While federal officials, including President Biden, who visited Baltimore earlier this month, have expressed optimism over the reopening of the port, some experts are skeptical of the timeline.
Sal Mercogliano is a maritime historian at Campbell University and former merchant mariner whose YouTube channel, “What Is Going on with Shipping,” explores topics in the sector. He said in a recent video, “They’re talking about, on their timeline, the end of April being able to bring those 35-foot draft vessels through the Limited Access Channel. That’s very optimistic. It depends on whether or not they get the weather to do that.”
Mercogliano continued, “Then they’re talking about bringing deep draft vessels in by the end of May, but the complete channel clearing is going to be after May. It’s going to take longer than that. And all of that is absolutely dependent on weather and abysmal diving conditions in and around the port. It is black water diving. You can’t see, and you’re limited in removing wreckage by the size of the cranes you have.”
The shipping channel in the Port of Baltimore was 50-feet deep even before the New Panamax ships came into operation in the last decade with the expansion of the Panama Canal because it has long been a point of import and export for heavy bulk carriers loaded with coal, salt, and sugar, which need a deeper draft.
Mercogliano doubted whether the dredging operations will be complete in the limited channel by the end of May. “You may be able to bring in some smaller [vessels],” he said, “but not the big vessels like Dali that draw over 40 feet of water.”

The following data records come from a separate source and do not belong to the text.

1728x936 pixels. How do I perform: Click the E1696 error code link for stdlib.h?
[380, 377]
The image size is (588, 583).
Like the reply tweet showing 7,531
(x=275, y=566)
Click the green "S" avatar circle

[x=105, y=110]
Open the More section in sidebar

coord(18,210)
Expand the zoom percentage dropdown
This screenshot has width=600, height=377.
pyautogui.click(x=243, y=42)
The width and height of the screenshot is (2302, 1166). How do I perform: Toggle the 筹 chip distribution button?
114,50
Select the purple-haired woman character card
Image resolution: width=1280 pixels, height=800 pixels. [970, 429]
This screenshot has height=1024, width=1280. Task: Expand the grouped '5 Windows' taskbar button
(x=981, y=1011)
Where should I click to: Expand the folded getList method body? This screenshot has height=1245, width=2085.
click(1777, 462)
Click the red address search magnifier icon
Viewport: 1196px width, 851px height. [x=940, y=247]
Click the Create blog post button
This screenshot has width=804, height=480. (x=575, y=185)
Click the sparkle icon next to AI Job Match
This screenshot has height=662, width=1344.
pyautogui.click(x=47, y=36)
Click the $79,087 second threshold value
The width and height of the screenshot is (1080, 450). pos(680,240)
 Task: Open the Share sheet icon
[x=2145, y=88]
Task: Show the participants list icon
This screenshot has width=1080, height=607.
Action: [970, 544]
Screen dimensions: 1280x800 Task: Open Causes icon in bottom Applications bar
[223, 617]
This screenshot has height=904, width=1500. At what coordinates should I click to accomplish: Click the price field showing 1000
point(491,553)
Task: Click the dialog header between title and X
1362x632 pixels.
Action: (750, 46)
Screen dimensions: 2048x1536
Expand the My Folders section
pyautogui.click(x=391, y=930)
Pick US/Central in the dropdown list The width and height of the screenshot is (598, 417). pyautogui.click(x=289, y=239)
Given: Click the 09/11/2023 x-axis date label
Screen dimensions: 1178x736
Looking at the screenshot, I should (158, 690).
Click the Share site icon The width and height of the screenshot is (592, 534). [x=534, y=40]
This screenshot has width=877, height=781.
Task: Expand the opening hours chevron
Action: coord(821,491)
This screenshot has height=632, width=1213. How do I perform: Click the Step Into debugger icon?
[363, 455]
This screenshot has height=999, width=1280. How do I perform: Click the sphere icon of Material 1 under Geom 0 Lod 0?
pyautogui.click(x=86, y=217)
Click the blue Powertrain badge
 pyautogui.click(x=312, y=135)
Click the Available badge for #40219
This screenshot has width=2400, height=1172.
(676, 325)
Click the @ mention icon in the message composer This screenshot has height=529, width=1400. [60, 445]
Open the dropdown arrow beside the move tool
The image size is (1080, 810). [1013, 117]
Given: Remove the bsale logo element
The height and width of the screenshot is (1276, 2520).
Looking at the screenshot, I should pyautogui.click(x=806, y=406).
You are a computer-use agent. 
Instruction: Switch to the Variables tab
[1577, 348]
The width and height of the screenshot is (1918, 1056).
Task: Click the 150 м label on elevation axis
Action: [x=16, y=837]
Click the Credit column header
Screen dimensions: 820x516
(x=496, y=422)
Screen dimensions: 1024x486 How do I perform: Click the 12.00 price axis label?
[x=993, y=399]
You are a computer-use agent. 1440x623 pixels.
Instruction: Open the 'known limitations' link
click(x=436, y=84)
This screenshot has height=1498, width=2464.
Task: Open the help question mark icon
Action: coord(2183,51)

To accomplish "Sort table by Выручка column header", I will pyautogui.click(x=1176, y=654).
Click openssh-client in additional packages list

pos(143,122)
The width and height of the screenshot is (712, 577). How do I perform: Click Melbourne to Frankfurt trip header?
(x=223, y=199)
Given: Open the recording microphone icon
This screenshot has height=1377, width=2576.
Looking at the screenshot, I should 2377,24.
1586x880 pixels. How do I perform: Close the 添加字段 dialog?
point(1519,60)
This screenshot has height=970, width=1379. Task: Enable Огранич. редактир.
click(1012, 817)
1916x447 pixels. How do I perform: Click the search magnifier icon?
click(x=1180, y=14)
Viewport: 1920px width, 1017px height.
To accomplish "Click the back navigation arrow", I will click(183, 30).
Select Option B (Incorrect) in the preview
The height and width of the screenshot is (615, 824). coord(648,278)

For the ruling class, the bridge collapse is primarily an economic event. Their concern has been the reopening of the Port of Baltimore as quickly as possible, rather than focusing on how to prevent similar disasters and hold the profit-driven companies responsible for the disaster to account for their actions.
The Port of Balitmore shipped over 750,000 automobiles last year and is geographically the closest port on the East Coast to markets in the Midwest. Port activities account for some 20,000 jobs in Maryland and support an additional 50,000 jobs indirectly. The Maryland Port Administration estimates the port’s closure has an economic impact of $190 million per day.
About 8,000 port workers remain furloughed and have not been paid in weeks since the bridge collapsed. These same workers diligently showed up during the early days of the COVID-19 pandemic to ensure store shelves remained stocked with essential items.
Meanwhile, Amazon workers and others at Tradepoint Atlantic have expressed concern over the impact of the port disruptions on companies in the area.
As the bridge cleanup continues, on Friday in Pittsburgh the West End Bridge was shut down after 26 barges lost their mooring on the Ohio River and drifted.